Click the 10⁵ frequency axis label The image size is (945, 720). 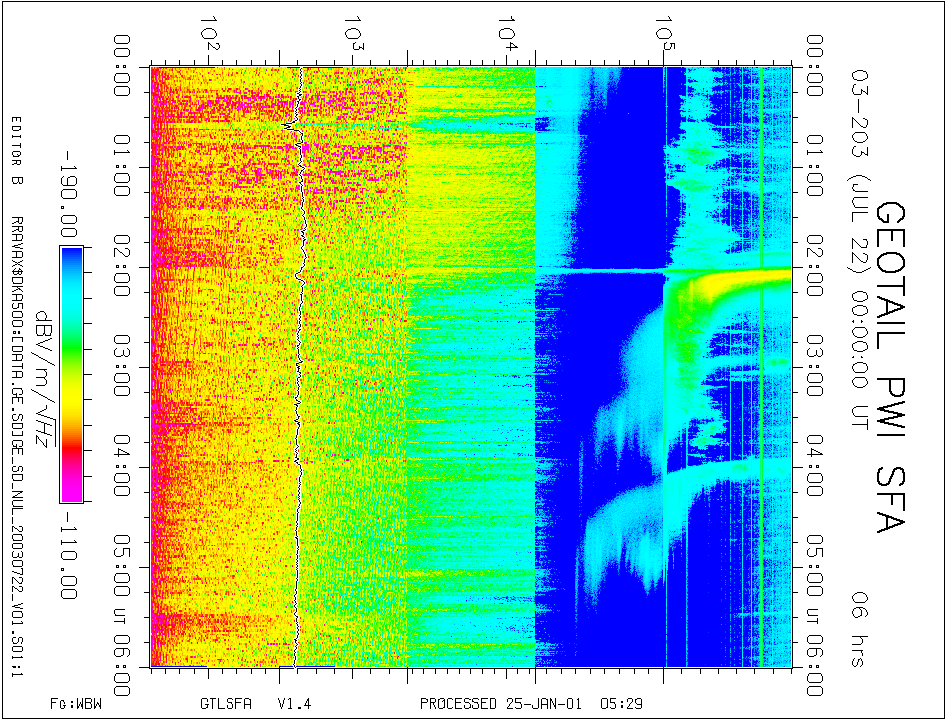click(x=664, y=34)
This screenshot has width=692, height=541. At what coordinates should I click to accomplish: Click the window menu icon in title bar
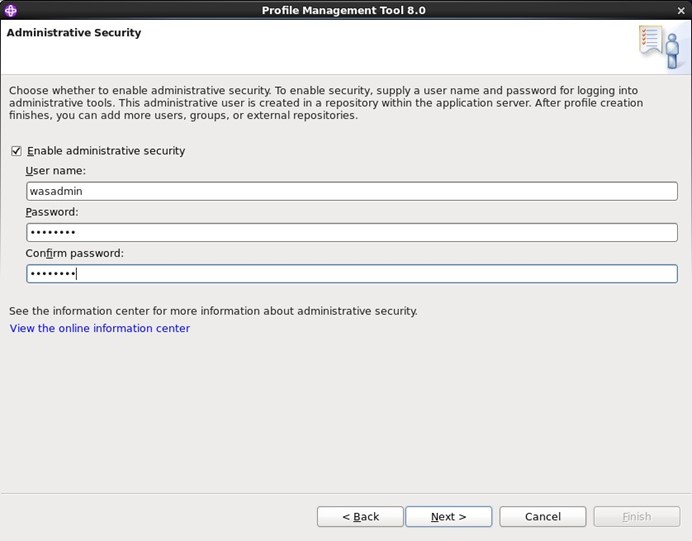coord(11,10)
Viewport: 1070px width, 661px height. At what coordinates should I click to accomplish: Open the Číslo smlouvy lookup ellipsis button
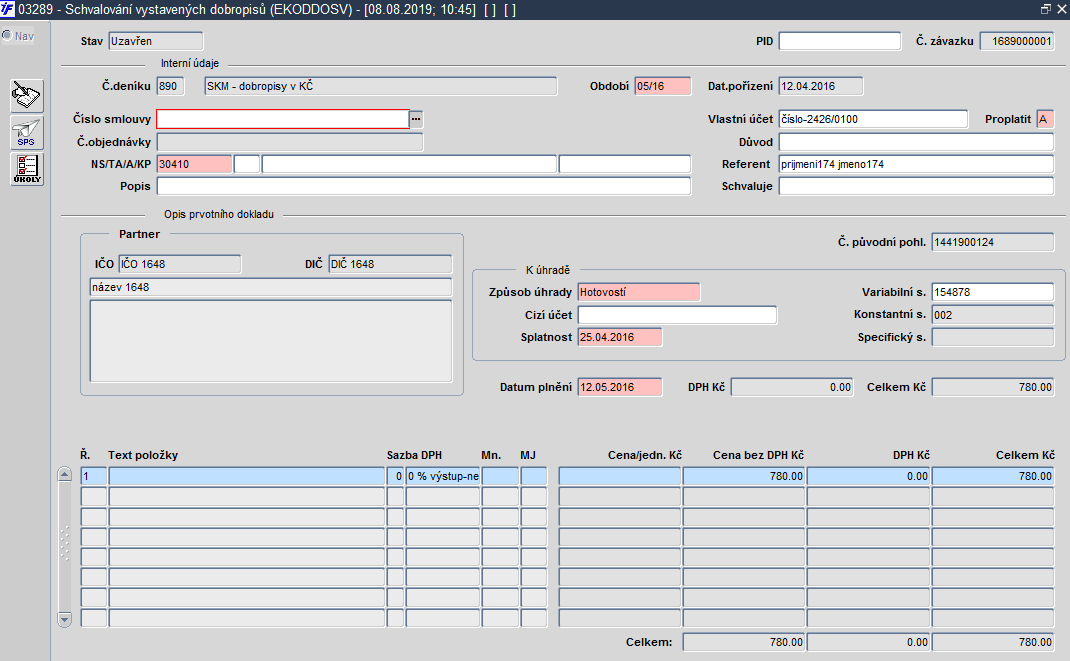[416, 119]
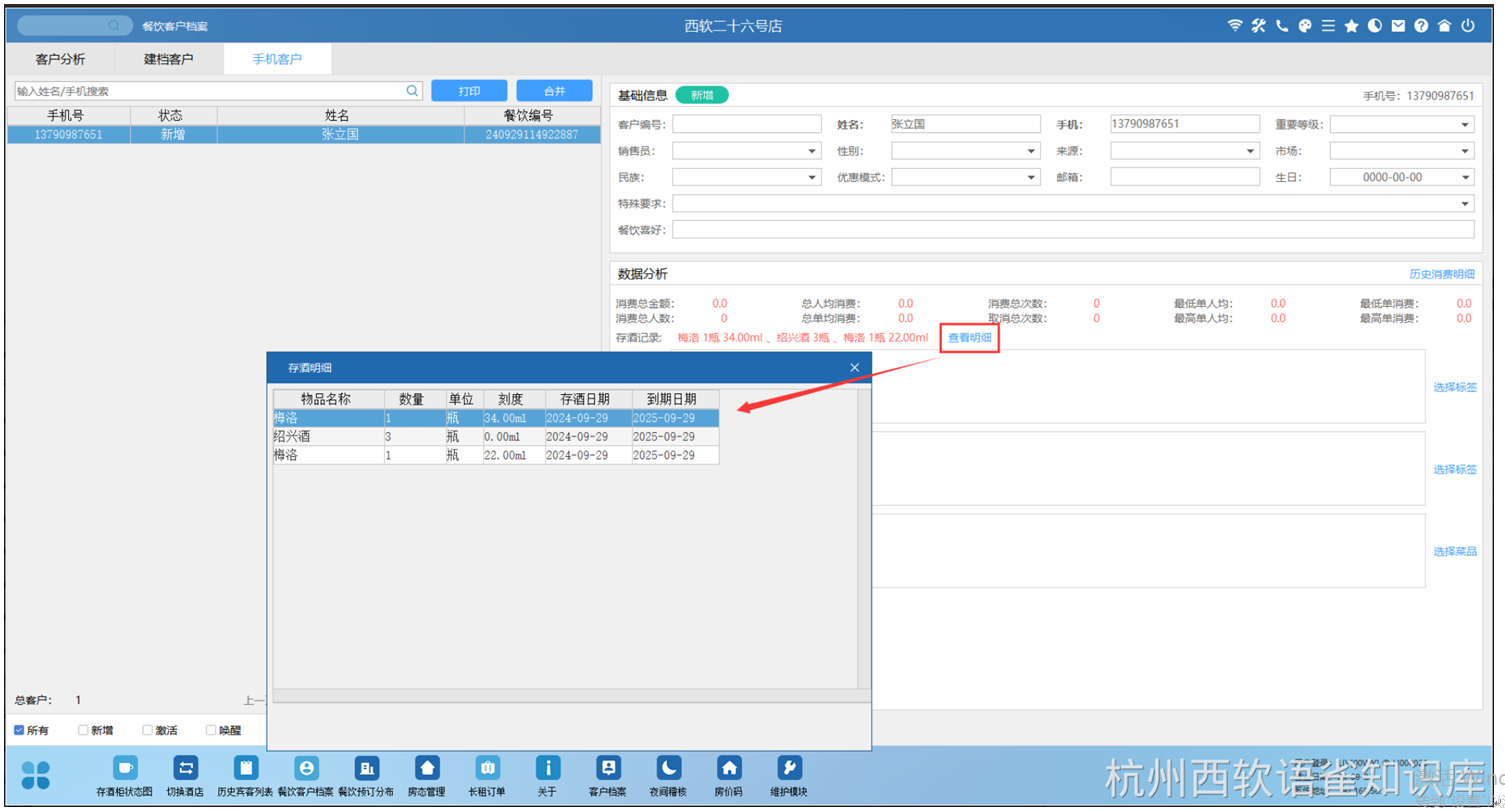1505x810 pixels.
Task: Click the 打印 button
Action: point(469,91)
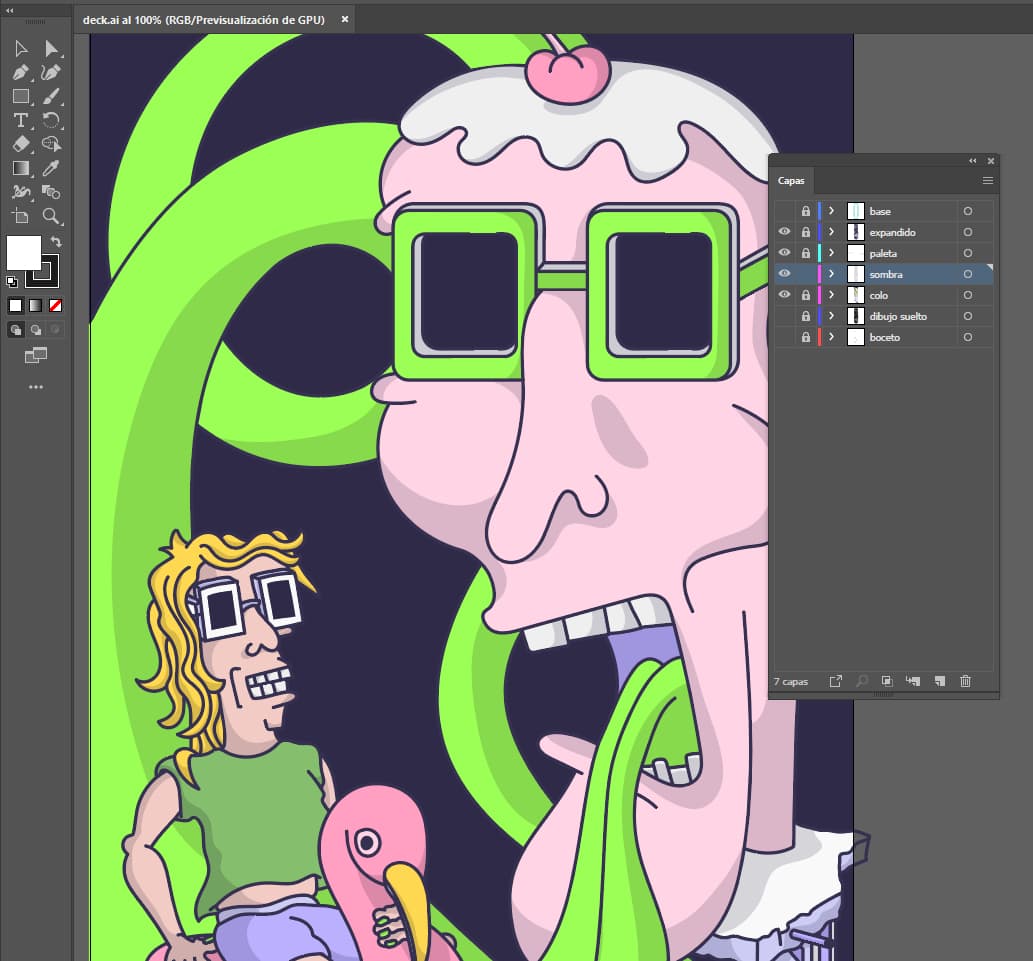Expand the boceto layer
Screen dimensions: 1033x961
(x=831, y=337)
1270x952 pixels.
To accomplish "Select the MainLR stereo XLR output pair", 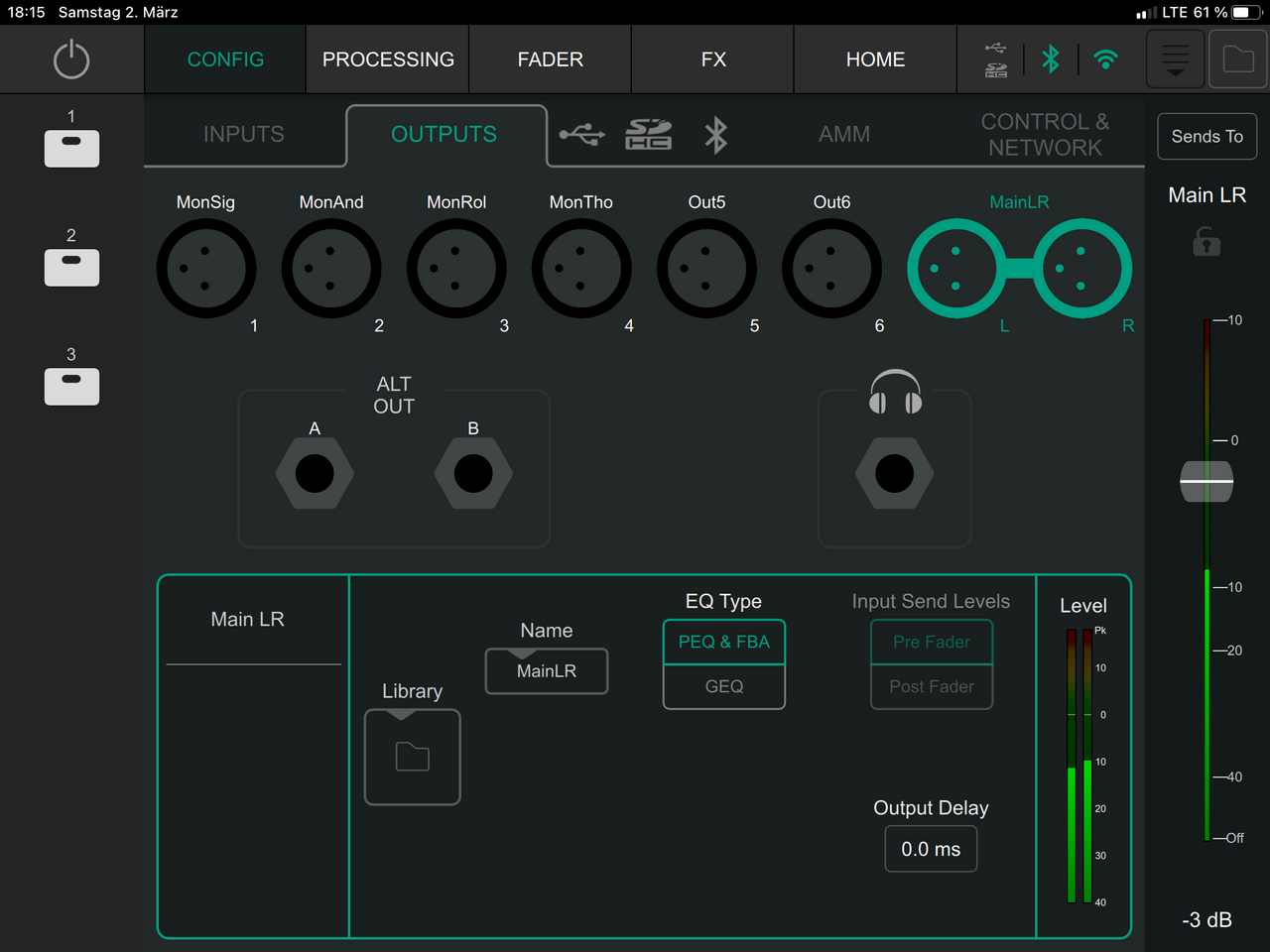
◆ ◆ ◆ ◆ ◆
▶ _Work item_
All that is required is an exact reproduction of the lines from the one containing "1270x952 pixels." to the final line of the listing above, pictures omitted.

▶ _Result of this task_
1270x952 pixels.
To accomplish "Select the MainLR stereo XLR output pair", 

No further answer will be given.